Hükmün davalı vekili tarafından temyiz edilmesi üzerine temyiz isteğinin süresinde olduğu anlaşıldıktan ve Tetkik Hakimi ... tarafından düzenlenen raporla dosyadaki kağıtlar okunduktan sonra işin gereği düşünüldü ve aşağıdaki karar tesbit edildi.
K A R A R
1-Dosyadaki yazılara, toplanan delillere, hükmün dayandığı gerektirici nedenlere göre davalının aşağıdaki bendin kapsamı dışındaki diğer temyiz itirazlarının reddine,
2-Dava: Davacının 01.09.2005 tarihinden itibaren malullük sigortasından aylık bağlanmasına hak kazandığının ve 01.09.2005 ile Kurumca aylık bağlanan 01.12.2006 tarihleri arasında kalan döneme ilişkin malullük aylıklarının ödenmesi gerektiğinin tespiti istemine ilişkindir.
Mahkemece davacının 14.09.2005 tarihinden itibaren beden çalışma gücünün 2/3’ünü kaybettiği ve yasal koşullara sahip bulunan davacıya 14.09.2005 tarihinden itibaren malulen emekli aylığı bağlanması gerektiğinin tespitine karar verilmiş ve bu karar süresinde davalı tarafça temyiz edilmiştir.

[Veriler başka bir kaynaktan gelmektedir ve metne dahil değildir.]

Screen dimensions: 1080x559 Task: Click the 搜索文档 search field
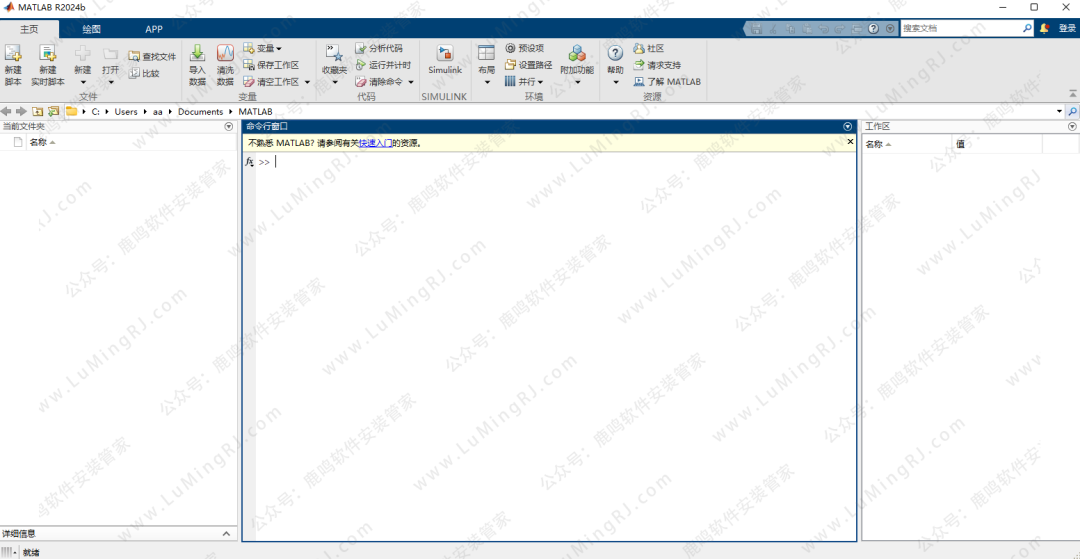[960, 29]
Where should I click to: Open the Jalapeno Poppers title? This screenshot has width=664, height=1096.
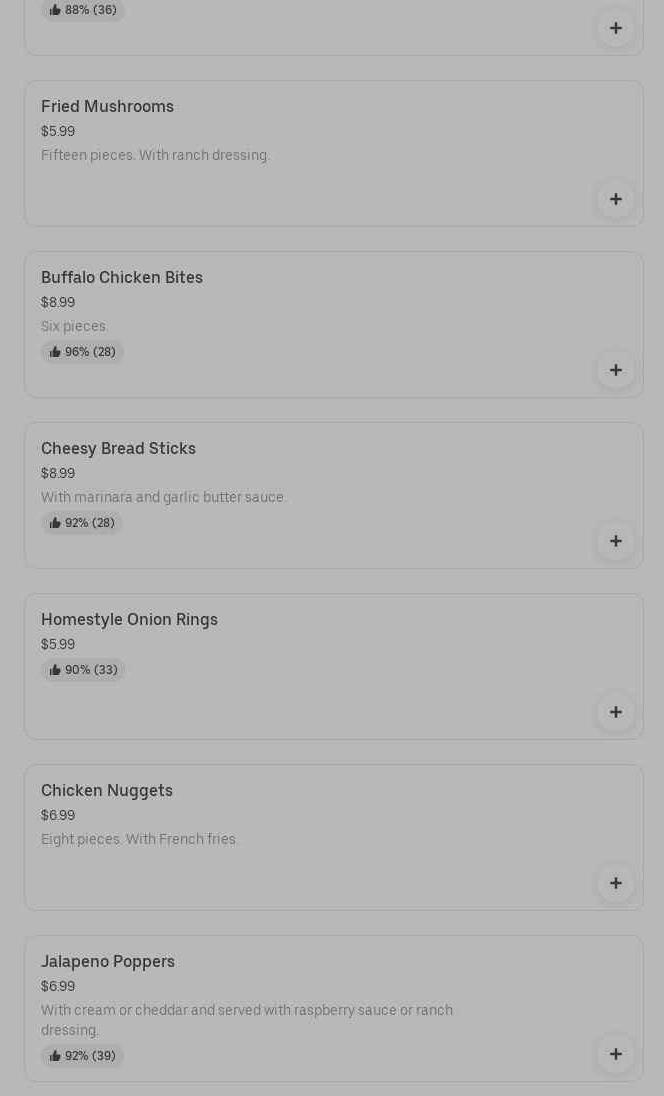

Davacının 14.09.2005 tarihi itibarıyla beden çalışma gücünü 2/3 oranında kaybettiğine ve 506 sayılı yasanın 54. maddesinde aranan yasal koşulların davacı bakımından mevcut bulunduğuna ilişkin mahkemenin değerlendirmesi doğrudur. Ne var ki aylığın başlayacağı tarihin belirlenmesinde hataya düşüldüğü görülmektedir. Bu yönüyle davanın yasal dayanağını oluşturan 506 sayılı Yasa’nın 56/1. maddesine göre “Sigortalı olarak çalıştığı işten ayrıldıktan sonra yazılı istekte bulunan ve malullük aylığına hak kazanan sigortalının aylığının ödenmesine, kendisinin yazılı isteğinden, malul sayılmasına esas tutulan raporun tarihi yazılı isteğini takip eden takvim ayından sonraki bir tarih ise bu raporun tarihinden sonraki aybaşından başlanır.” Somut olayda davacının malullük sigortasından talepte bulunduktan sonra ki bir tarih olan 14.09.2005 tarihli raporun malullük durumunun belirlenmesinde esas alındığı görülmektedir. Hal böyle olunca da rapor tarihini takip eden aybaşı yerine 14.09.2005 rapor tarihinden itibaren malullük aylığı bağlanması gerektiğinin tespitine karar verilmesinin isabetsiz olduğu açık ve seçiktir.
Mahkemece bu maddi ve hukuki olgulara aykırı biçimde yazılı şekilde karar verilmesi usul ve yasaya aykırı olup bozma nedenidir
Ne var ki, bu yanlışlığın giderilmesi yeniden yargılama yapılmasını gerektirmediğinden H.U.M.K.’nun 438/7. maddesi uyarınca hüküm bozulmamalı, düzeltilerek onanmalıdır.
SONUÇ: Yukarıda açıklanan nedenlerle hüküm fıkrasının tümüyle silinerek yerine;
“1-Davacının kısmen kabul ve kısmen reddi ile davacının 14.09.2005 tarihiden itibaren beden gücünü 2/3 oranında kaybettiğine ve takip eden aybaşı olan 01.10.2005 tarihinden itibaren malullük sigortasından aylık bağlanması gerektiğinin tespitine, fazla istemin reddine,
2- Reddedilen ve kabul edilen bölüm nazara alınarak, davacı tarafça yapılan yargılama giderinden takdiren 250,00-TL’nin davalıdan alınarak davacıya verilmesine, bakiyesinin davacı üzerinde bırakılmasına
3-Davalı Kurum harçtan muaf olduğundan davacı tarafından yatırılan başvurma ve peşin harç olmak üzere toplam 26,20-TL harç giderinin karar kesinleştiğinde ve istemi halinde davacıya iadesine,
4- Davanın kısmen reddi nedeniyle, hüküm tarihinde yürürlükte olan Avukatlık Asgari Ücret tarifesine göre, avukat ile temsil edilen davalı yararına 575-TL avukatlık ücretinin davacıdan alınarak davalıya verilmesine, ” rakam ve sözcüklerinin yazılmasına ve hükmün düzeltilmiş bu şekli ile ONANMASINA, 05.04.2011 gününde oybirliği ile karar verildi.